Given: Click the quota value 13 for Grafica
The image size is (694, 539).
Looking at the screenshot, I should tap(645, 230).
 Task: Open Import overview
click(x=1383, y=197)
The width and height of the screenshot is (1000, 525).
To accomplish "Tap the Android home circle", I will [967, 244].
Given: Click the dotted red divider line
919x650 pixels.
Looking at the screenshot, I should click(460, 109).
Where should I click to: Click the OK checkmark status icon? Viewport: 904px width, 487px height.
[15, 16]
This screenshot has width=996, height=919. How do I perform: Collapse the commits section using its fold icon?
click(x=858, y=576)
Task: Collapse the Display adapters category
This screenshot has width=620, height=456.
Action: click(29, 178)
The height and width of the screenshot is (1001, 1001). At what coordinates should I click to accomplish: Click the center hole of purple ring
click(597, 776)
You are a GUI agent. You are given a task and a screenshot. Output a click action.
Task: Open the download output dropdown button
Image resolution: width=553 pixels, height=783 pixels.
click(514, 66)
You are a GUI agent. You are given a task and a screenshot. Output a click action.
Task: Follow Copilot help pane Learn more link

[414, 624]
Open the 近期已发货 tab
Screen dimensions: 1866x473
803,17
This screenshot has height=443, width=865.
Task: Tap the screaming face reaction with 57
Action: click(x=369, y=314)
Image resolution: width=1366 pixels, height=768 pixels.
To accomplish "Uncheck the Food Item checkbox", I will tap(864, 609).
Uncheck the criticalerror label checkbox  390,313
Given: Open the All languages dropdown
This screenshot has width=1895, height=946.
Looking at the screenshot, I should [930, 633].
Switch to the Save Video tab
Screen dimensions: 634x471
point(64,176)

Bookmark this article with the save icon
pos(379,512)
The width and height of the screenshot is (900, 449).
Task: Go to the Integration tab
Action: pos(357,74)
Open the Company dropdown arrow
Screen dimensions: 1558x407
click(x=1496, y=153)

◆ ◆ ◆ ◆ ◆

### Task description
Copy every line in the data above that has the string "dropdown" in it.

### Final answer
Task: Open the download output dropdown button
Given: Open the All languages dropdown
Open the Company dropdown arrow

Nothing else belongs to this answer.